Observation data Epoch J2000.0 Equinox ICRS
- Constellation: Columba
- Right ascension: 05^{h} 54^{m} 52.48300^{s}
- Declination: −39° 57′ 28.2946″
- Apparent magnitude (V): 5.54±0.01

Characteristics
- Spectral type: M0 III
- U−B color index: +1.85
- B−V color index: +1.51
- Variable type: suspected

Astrometry
- Radial velocity (R_{v}): 114±2 km/s
- Proper motion (μ): RA: −11.977 mas/yr Dec.: +21.203 mas/yr
- Parallax (π): 6.5078±0.1112 mas
- Distance: 501 ± 9 ly (154 ± 3 pc)
- Absolute magnitude (M_{V}): −0.4

Details
- Mass: 1.21 M_{☉}
- Radius: 52.43 R_{☉}
- Luminosity: 392 L_{☉}
- Surface gravity (log g): 1.31 cgs
- Temperature: 3,969±122 K
- Metallicity [Fe/H]: +0.14 dex
- Other designations: 60 G. Columbae, NSV 16734, CD−39°2260, CPD−39°789, FK5 2449, GC 7471, HD 40091, HIP 27955, HR 2082, SAO 196309

Database references
- SIMBAD: data

= HD 40091 =

Star in the constellation Columba

HD 40091, also known as HR 2082, is a solitary star located in the southern constellation Columba, the dove. It has an apparent magnitude of 5.54, making it faintly visible to the naked eye under ideal conditions. Based on parallax measurements from the Gaia spacecraft, the object is estimated to be 501 light years distant. However, it is rapidly receding with a high heliocentric radial velocity of 114 km/s.

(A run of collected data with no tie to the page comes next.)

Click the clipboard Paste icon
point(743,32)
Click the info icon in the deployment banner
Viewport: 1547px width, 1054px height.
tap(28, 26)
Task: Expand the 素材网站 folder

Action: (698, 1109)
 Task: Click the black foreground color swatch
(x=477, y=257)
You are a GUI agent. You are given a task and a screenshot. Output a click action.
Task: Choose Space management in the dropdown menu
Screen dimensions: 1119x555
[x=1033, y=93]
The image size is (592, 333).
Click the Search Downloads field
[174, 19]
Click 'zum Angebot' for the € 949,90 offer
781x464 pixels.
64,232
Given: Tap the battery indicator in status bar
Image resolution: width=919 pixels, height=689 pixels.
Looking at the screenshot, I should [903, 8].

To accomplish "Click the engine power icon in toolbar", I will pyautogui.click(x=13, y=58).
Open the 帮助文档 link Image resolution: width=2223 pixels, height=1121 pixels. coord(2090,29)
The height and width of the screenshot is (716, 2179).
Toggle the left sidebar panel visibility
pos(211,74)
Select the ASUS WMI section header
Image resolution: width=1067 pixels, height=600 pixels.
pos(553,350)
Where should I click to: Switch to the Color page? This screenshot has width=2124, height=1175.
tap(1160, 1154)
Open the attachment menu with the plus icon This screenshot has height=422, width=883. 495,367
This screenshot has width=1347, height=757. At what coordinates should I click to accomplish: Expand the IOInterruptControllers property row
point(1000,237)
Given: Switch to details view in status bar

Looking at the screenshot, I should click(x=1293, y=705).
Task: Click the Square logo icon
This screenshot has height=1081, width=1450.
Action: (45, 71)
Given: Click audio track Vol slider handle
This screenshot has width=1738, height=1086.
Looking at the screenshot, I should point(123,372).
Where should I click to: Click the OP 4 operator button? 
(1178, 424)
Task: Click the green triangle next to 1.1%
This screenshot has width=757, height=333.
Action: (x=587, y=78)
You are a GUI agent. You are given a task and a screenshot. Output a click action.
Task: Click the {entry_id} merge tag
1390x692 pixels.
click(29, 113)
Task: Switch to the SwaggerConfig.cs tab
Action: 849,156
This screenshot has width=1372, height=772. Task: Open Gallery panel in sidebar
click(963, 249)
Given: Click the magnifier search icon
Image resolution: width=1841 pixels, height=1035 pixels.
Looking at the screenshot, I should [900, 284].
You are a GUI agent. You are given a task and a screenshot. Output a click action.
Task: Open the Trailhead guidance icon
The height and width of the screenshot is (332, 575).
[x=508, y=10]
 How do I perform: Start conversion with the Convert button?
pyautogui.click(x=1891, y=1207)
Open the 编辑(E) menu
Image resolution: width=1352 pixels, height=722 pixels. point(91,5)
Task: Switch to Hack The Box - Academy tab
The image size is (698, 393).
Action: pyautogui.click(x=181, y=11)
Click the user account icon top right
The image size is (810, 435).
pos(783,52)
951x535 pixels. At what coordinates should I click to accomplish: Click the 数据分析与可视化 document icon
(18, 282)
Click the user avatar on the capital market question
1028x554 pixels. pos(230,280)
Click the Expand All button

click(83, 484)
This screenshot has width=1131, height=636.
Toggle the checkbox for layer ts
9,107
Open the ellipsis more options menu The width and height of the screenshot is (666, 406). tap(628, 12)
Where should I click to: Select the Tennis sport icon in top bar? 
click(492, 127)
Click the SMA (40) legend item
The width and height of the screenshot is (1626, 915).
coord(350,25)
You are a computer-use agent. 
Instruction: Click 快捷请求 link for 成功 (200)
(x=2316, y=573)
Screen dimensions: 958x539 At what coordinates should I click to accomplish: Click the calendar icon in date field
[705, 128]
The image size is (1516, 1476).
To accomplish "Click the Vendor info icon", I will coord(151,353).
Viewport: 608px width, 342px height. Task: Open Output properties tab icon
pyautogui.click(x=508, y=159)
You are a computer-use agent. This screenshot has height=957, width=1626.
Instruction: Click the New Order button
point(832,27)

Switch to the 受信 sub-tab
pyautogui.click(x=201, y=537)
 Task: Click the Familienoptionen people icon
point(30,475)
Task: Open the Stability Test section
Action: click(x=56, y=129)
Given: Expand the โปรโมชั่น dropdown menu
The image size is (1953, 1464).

This is an evolved red giant with a stellar classification of M0 III. It has 121% the mass of the Sun but has expanded to 52.43 times its girth. It radiates 392 times the luminosity of the Sun from its enlarged photosphere at an effective temperature of 3969 K, giving it a red hue. HD 40091 is slightly metal enriched, having an iron abundance 38% above solar levels.

HD 40091 is found to vary between 5.64 and 5.68 in the Hipparcos passband, but it is not confirmed to be a variable star. Therefore, it is catalogued in the GCVS as a suspected variable.